In Times of Trouble

empathyWHEN WE WERE LITTLE THERE WERE MONSTERS UNDER OUR BEDS.

Now the monsters are out. The Brett Kavanaugh hearings were just the latest escape, our basest fears running free through once reverent halls.

The events of Sept. 27 will go down in history as one of the most divisive and darkest moments of our ever-fragile democracy. Not because of Kavanaugh per se, but rather our reaction to him. We ripped the scab off our collective festering wound and exposed the worst of ourselves.

But what we lost was bigger than any perceived moral authority. We lost our empathy.

We’ve embraced an every person for themselves, every country for themselves mentality. Our enemies aren’t Democrats or Republicans, Red States or Blue States, the Russians or the Chinese. Our enemy is the “other” — an abstract. The individual replaced by the hive mind.

This country, this experiment gone sideways, was founded on empathy. We put ourselves in others’ shoes — whether immigrants, or asylum seekers, or civil rights activists, or yes, even victims of sexual assault — and we made a nation. We manifested something unique in the world, something to be envied.

We built a society held together by empathy.
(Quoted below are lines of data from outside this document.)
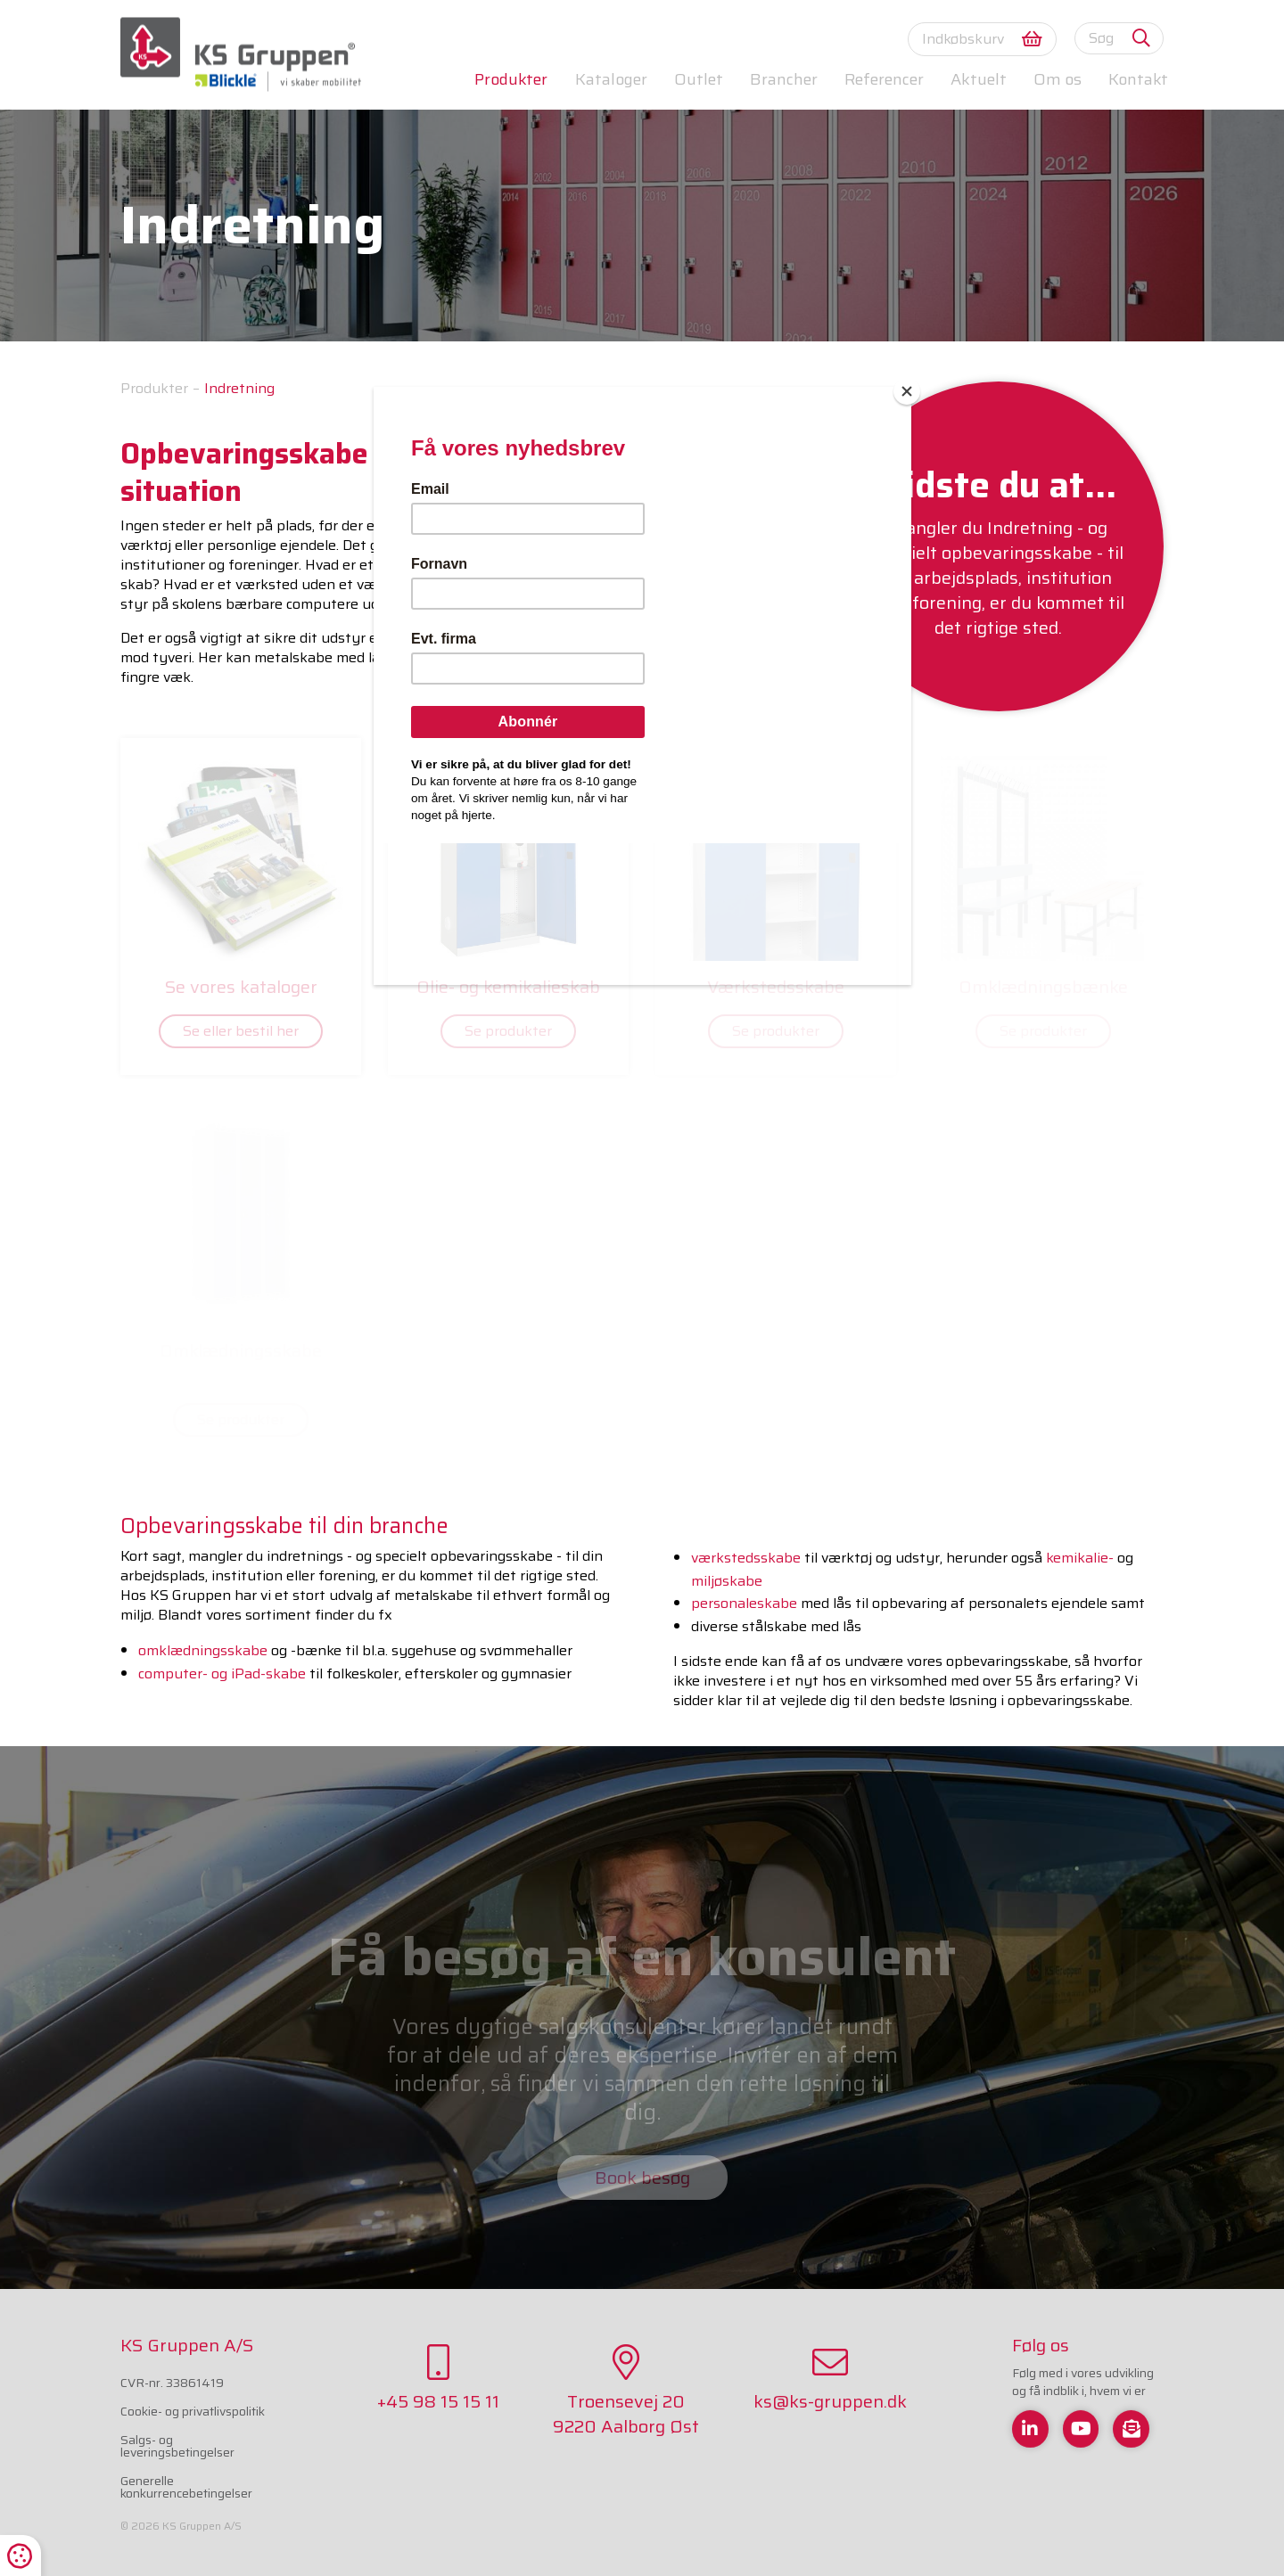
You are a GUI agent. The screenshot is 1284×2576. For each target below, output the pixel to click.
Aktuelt (978, 79)
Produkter (510, 79)
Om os (1057, 79)
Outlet (698, 79)
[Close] (906, 391)
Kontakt (1138, 79)
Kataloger (611, 79)
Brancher (784, 79)
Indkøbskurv (982, 39)
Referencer (884, 79)
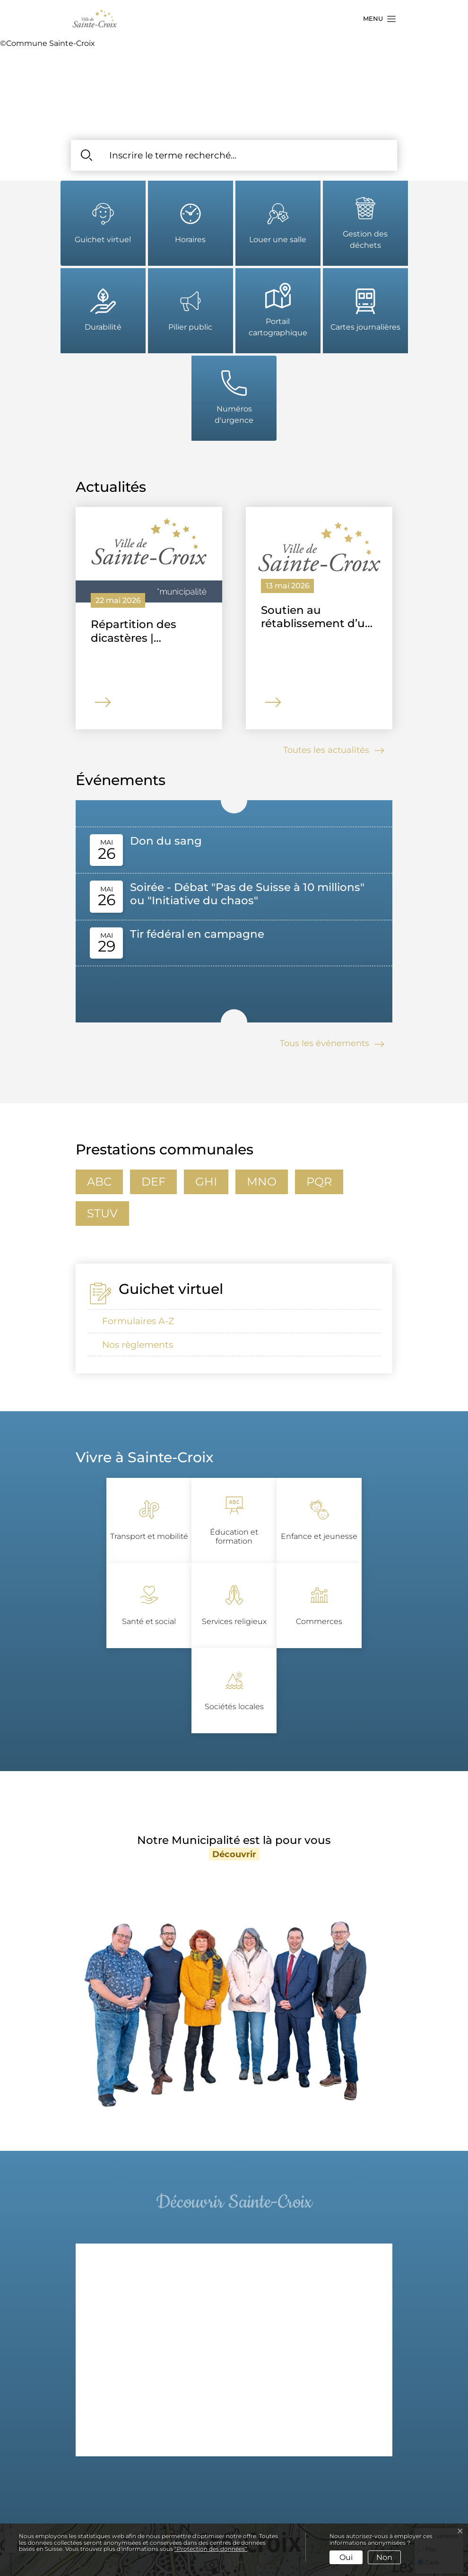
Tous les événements (333, 1044)
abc (99, 1181)
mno (262, 1181)
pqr (319, 1181)
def (153, 1181)
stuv (102, 1213)
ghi (206, 1181)
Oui (346, 2557)
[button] (377, 19)
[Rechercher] (86, 155)
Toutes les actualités (335, 750)
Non (384, 2557)
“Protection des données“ (210, 2548)
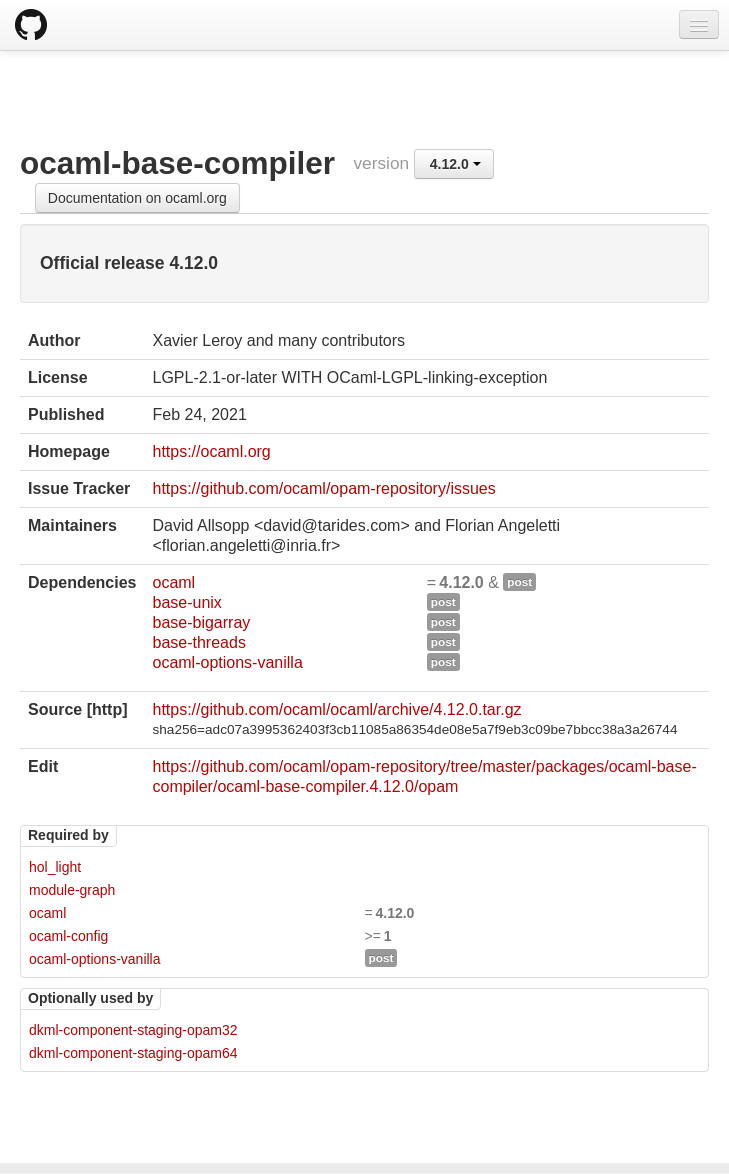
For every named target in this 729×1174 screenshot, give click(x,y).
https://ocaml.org (211, 451)
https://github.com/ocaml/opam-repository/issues (323, 488)
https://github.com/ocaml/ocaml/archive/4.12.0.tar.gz (336, 709)
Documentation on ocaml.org (137, 198)
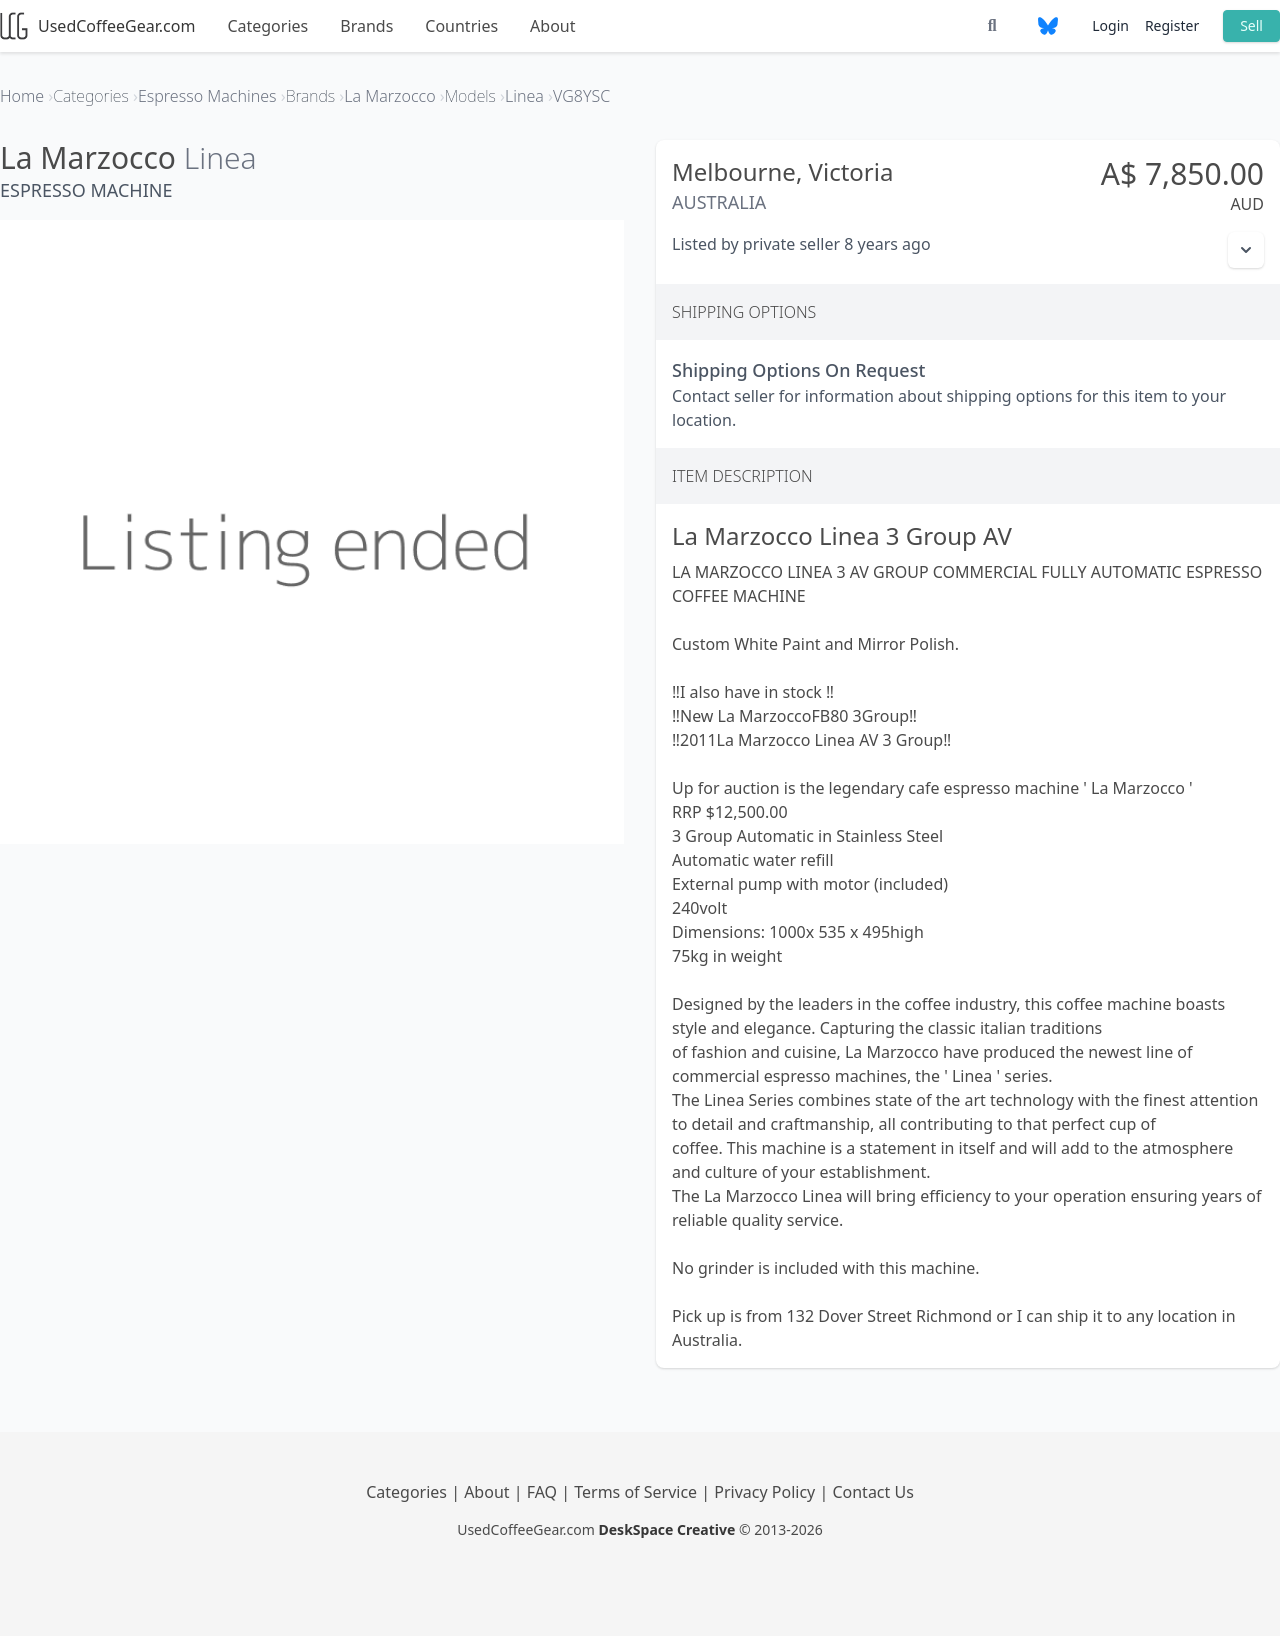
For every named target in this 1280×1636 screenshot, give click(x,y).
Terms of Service (637, 1492)
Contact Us (872, 1492)
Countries (461, 26)
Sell (1251, 25)
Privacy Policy (766, 1492)
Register (1172, 25)
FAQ (544, 1492)
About (552, 26)
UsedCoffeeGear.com (97, 26)
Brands (366, 26)
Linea (220, 157)
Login (1110, 25)
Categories (267, 26)
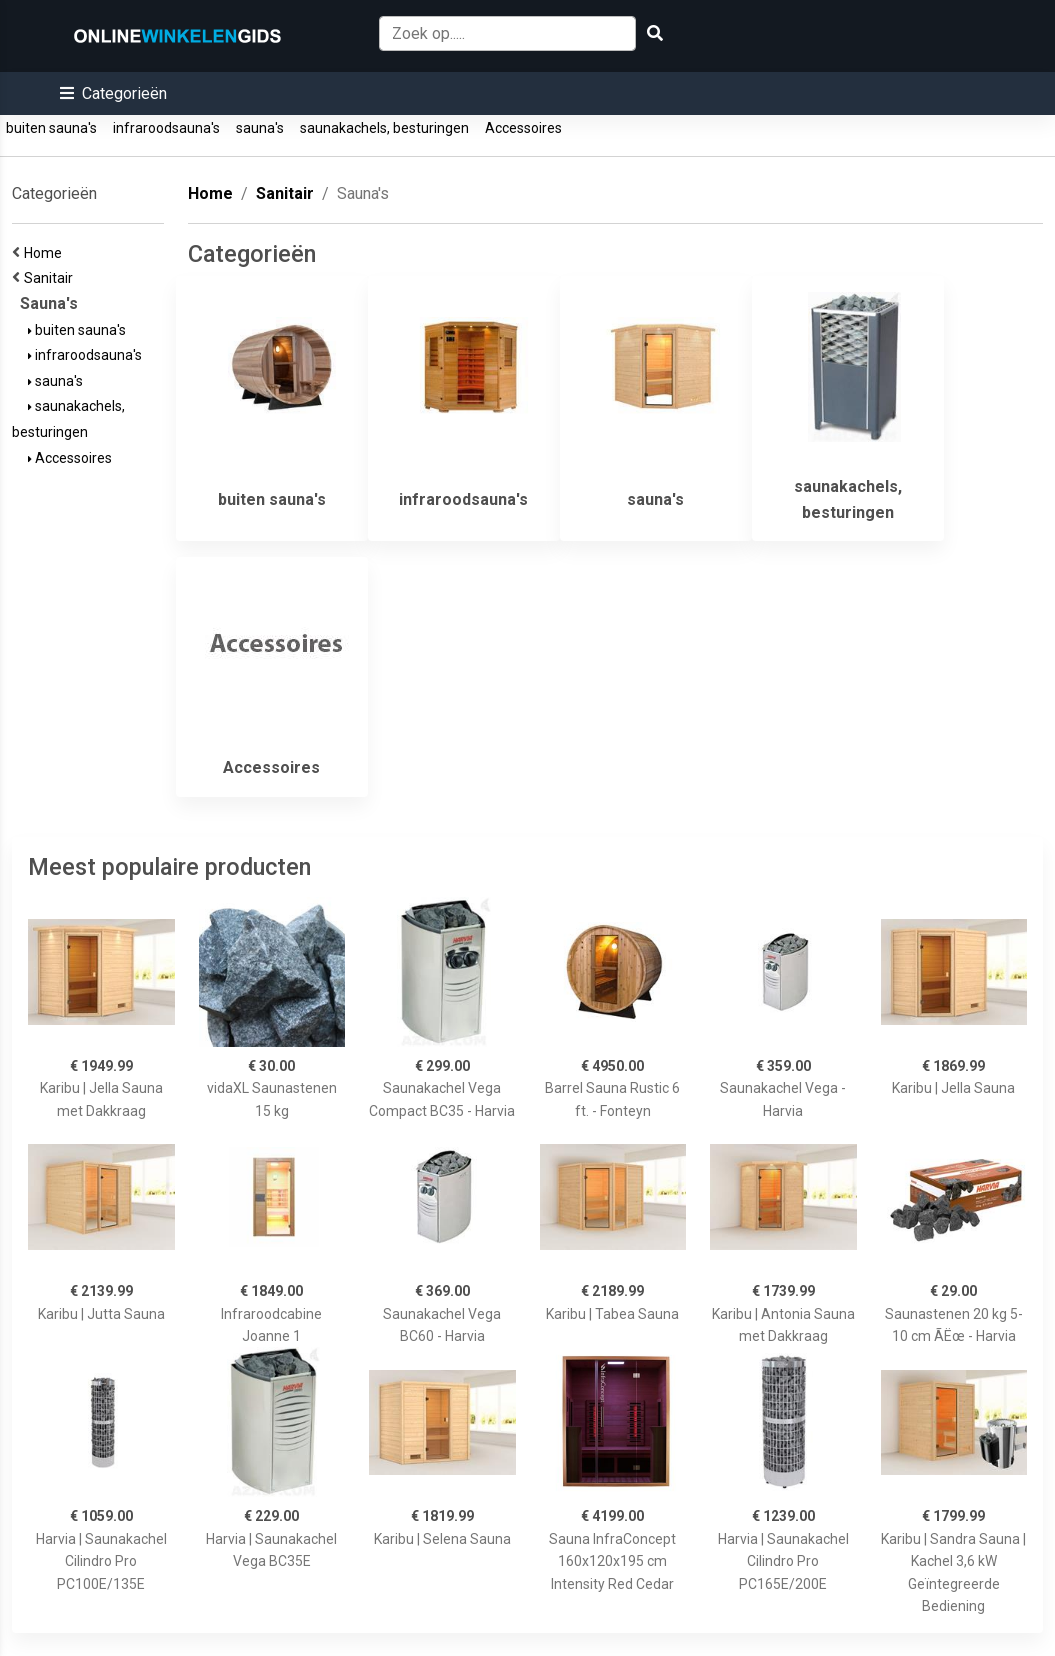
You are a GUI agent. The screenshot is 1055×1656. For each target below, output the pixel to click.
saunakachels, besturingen (384, 128)
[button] (113, 93)
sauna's (260, 128)
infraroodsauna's (166, 128)
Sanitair (51, 278)
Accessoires (523, 128)
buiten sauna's (51, 128)
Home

And then in less than a decade, we broke it. Whether we can rebuild it now becomes the biggest question and greatest challenge of this very young 21st Century.

Yes, when we were little, there were monsters under our beds. Now the monsters are out, and there is nothing we can do to change that.

But this doesn’t mean we can’t defeat them.

Our monsters used to make us stronger. So get stronger.

Our monsters forced us to be be brave. So be brave.

In times of trouble you need to tear off the covers and hurl your light into the darkness.

Destroy the monsters once and for all – not with violence, but with hope. Not with anger, but with action. Not with with selfishness, but with empathy.

Monsters are always looking for a fight. But the monsters also have a weakness, one thing they never expect.

Someone to fight back.

3 thoughts on “In Times of Trouble

  1. History, the birth of our nation, immigrants, that is where we come from, both in spirit and in mind. What is lost is the where. When I see Americans deny their heritage and their roots, I see a nation much like you describe, one that forgets who they were and one that becomes “make America great again”. A mantra spoken by the most non of non-americans, the ones that have lost themselves.